In this paper, we present a technique for learning the structure of tree-like planners, similar to the one manually built for our MAGIC system . The overall architecture for our learning of content planners is shown in Figure 1. As input we utilize an aligned corpus of semantic inputs aligned with human-produced discourse. We also take advantage of the definition of the atomic operators (messages) from our existing system. We learn these tree-like planners by means of a genetic search process. The plan produced as output by such planners is a sequence of semantic structures, defined by the atomic operators. The learning technique is complementary to approaches proposed for generation in summarization , that utilize semantically annotated text to build content planners.
Our domain is the generation of post cardiac-surgery medical reports or briefings. MAGIC produces such a briefing given the output from inferences computed over raw data collected in the operating room . Since we have a fully operational system, it serves as a development environment in which we can experiment with the automatic reproduction of the existing planner. Once the learning system has been fully developed, we can move to other domains and learn new planners. We will also eventually experiment with learning improved versions of the MAGIC planner through evaluation with health care providers.
The corpus we are using in our experiments consists of the data collected in the evaluation reported in . Normal work-flow in the hospital requires a medical specialist to give briefings when the patient arrives in the Intensive Care Unit. In our past evaluation, 23 briefings were collected and transcribed and these were used, along with the admission note, another gold standard, to quantify the quality of MAGIC output (100% precision, 78% recall).
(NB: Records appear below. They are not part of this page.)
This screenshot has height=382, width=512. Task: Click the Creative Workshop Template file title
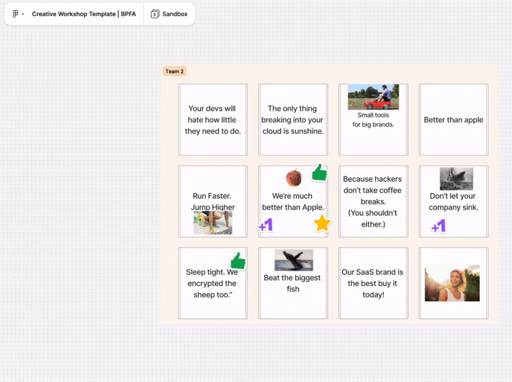click(84, 14)
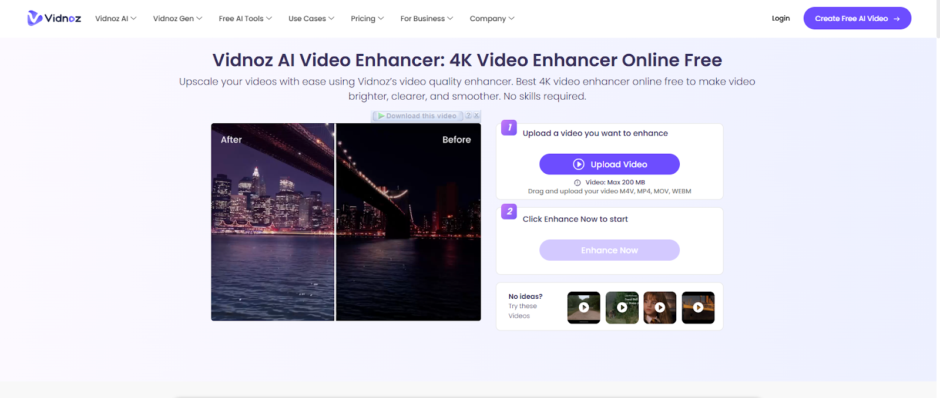
Task: Click the Vidnoz logo in the header
Action: point(54,18)
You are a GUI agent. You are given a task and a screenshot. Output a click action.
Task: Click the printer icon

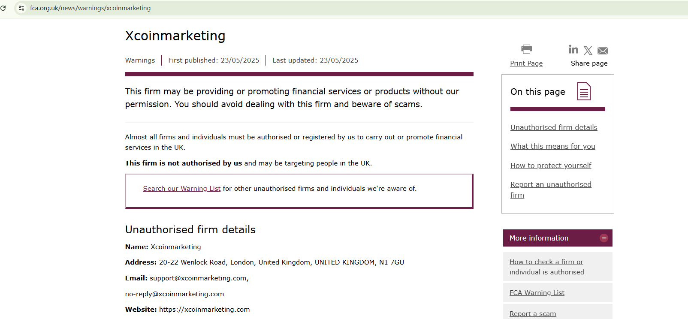[x=526, y=49]
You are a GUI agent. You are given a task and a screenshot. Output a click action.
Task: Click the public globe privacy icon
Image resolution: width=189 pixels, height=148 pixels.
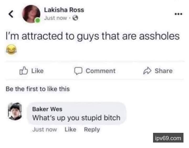tap(75, 18)
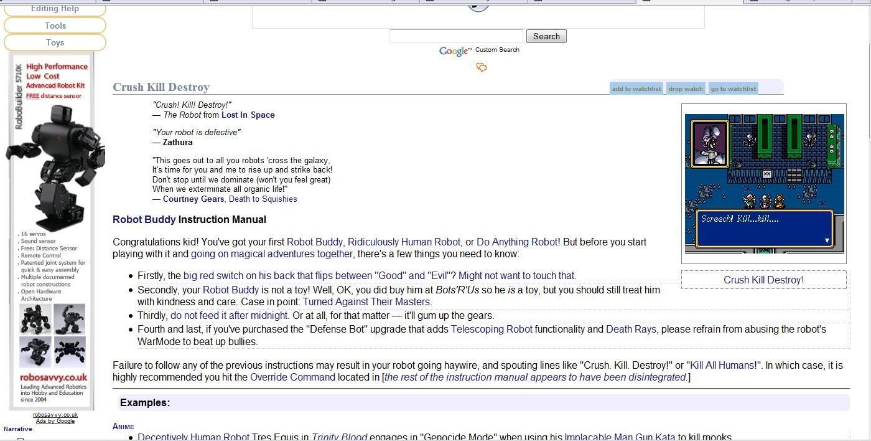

In our work, we align the briefings with the semantic input for the same patient; this input can be used to produce MAGIC output for this patient. In a later stage of the learning process we also align system output with the briefings. An example of the semantic input, system output and the briefing is given in Figure 6. Note that there are quite a few differences among them. In particular, the briefings (c) are normally occurring speech. Aside from being much more colorful than our system output, they also include a considerable amount of information not present in our semantic input. And there is also some information present in our system that is not being said by the doctors. This is because at the time the briefing is given, data such as the name of the patient is available in paper format to the target audience.
The planner currently used in the MAGIC system was developed with efficiency in mind, but it lacks flexibility and it is more appropriate for formal speech or text. It has a total of 274 operators; 192 are structure-defining (discourse or topic levels) and 82 are data defining (atomic level) operators1. An atomic operator may select, for example, the age of the patient, querying the semantic input for the presence of a given piece of information and instantiating of some semantic structures. Those semantic structures can be as complex as desired, referring to constants, and function invocations. It is also possible for an atomic operator to span several nodes in the output plan if its specified data is multi-valued. During the execution of the planner, the input is then checked for the existence of the datum specified by the operator. If there is data available, the corresponding semantic structures are inserted in the output. The internal nodes, on the other hand, form a tree representing the discourse plan; they provide a structural frame for the placement of the atomic operators. Thus, the execution of the planner involves a traversal of the tree while querying the input and instantiating the necessary nodes.
Our task is to learn a tree representing a planner that performs as well as the planner developed manually for MAGIC. We explore the large space of possible trees by means of evolutionary algorithms. While we use them to learn a content planner, they have also proven useful in the past for implementing content planners . Note that both tasks are different in nature, as ours is done off-line, only once through the life-time of a system, while their use of the GA search will be performed on every execution of the system.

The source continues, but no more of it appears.